Medical Coder: A medical coder is responsible for assigning various medical codes to services and healthcare plans described by a physician on a patient’s superbill.
Medical Billing Specialist: A medical billing specialist is responsible for using information regarding services and treatments performed by a healthcare provider to complete a claim for filing with an insurance company so the provider can be paid.
Medical Necessity: This term refers to healthcare services or treatments that a patient requires to treat a serious medical condition or illness. This does not include cosmetic or investigative services.
Medical Record Number: A unique number ascribed to a person’s medical record so it can be differentiated from other medical records.
Medicare Secondary Payer: The insurance company that covers any remaining expenses after Medicare has paid for a patient’s coverage.
Medical Savings Account (MSA): An MSA is an optional health insurance payments plan whereby a person apportions part of their untaxed earnings to an account reserved for healthcare expenses. A person with an MSA can only contribute a certain amount of their earnings per year. Any unused funds in an MSA at the end of the year will roll over to the next.
Medical Transcription: The process of converting dictated or handwritten instructions, observations, and documentation into digital text formats.
Medicare: Medicare is a government insurance program started in 1965 to provide healthcare coverage for persons over 65 and eligible people with disabilities.
Medicare Coinsurance Days: Referring to 61st through 90th days of inpatient treatment, the law requires that patients pay for a portion of their healthcare during Medicare coinsurance days.
Medicare Donut Hole: This term refers to the discrepancy between the limits of healthcare insurance coverage and the Medicare Part D coverage limits for prescription drugs.  
Medicaid: Medicaid is a joint federal and state assistance program started in 1965 to provide health insurance to lower-income persons.

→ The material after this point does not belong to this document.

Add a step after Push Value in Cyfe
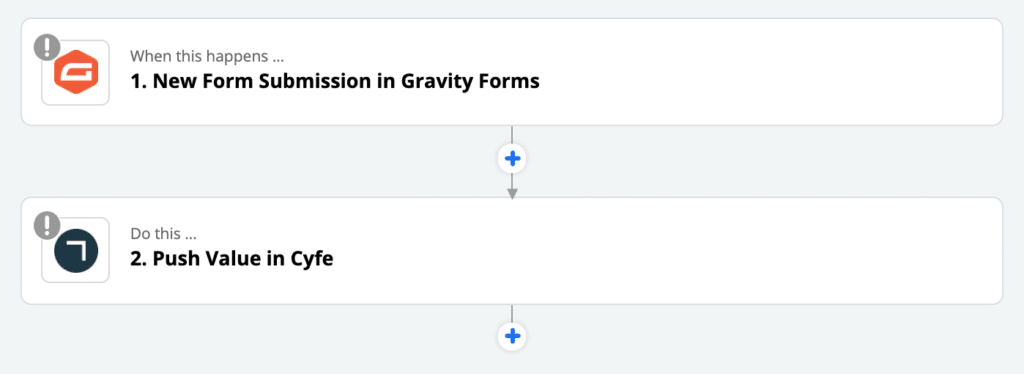Screen dimensions: 1024x374 click(x=512, y=336)
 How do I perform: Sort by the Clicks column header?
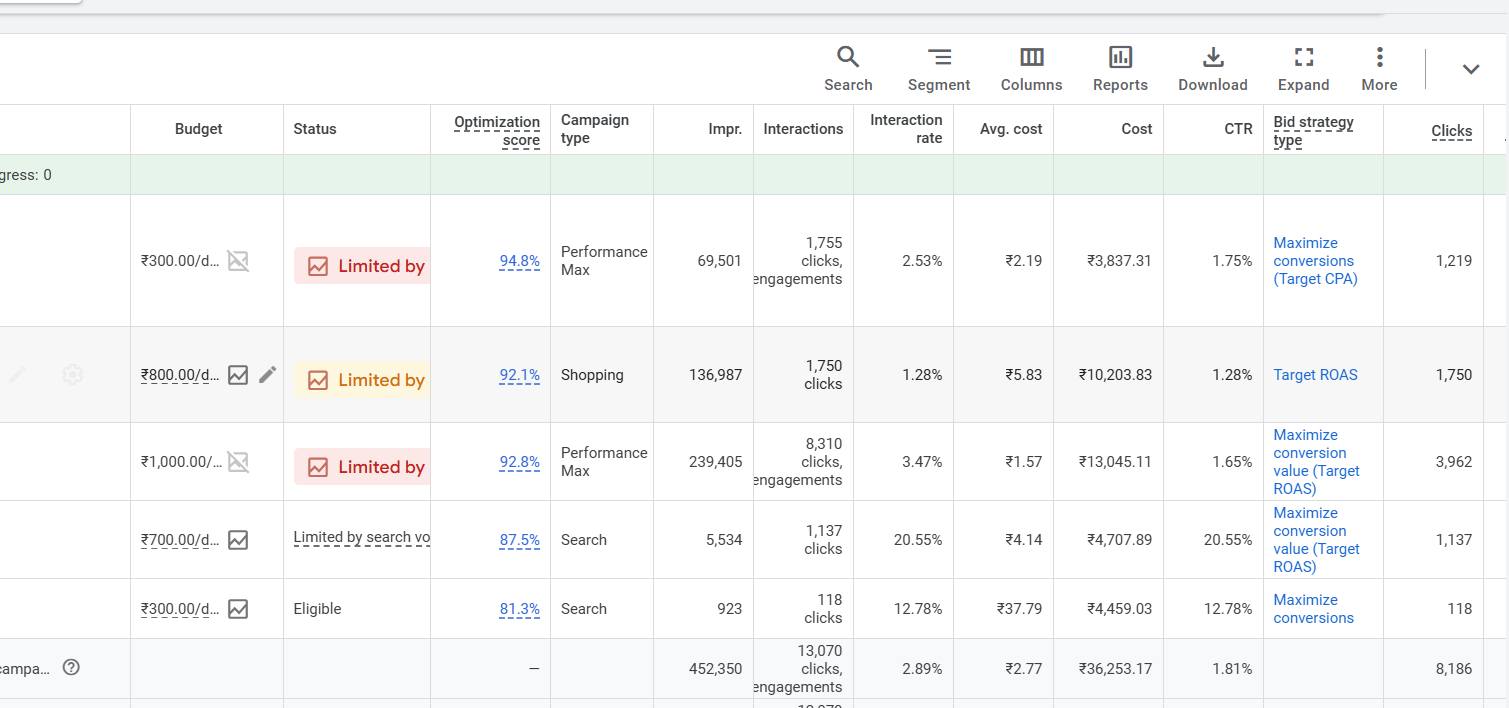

Both state and federal governments fund Medicaid programs, but each state is responsible for running its own version of Medicaid within the minimum requirements established by federal law.
Medigap: Medigap is supplemental health insurance under Medicaid for eligible persons who need help covering co-pays, deductibles, and other large fees.
Modifier: Modifiers are additions to CPT codes that explain alterations and modifications to an otherwise routine treatment, exam, or service.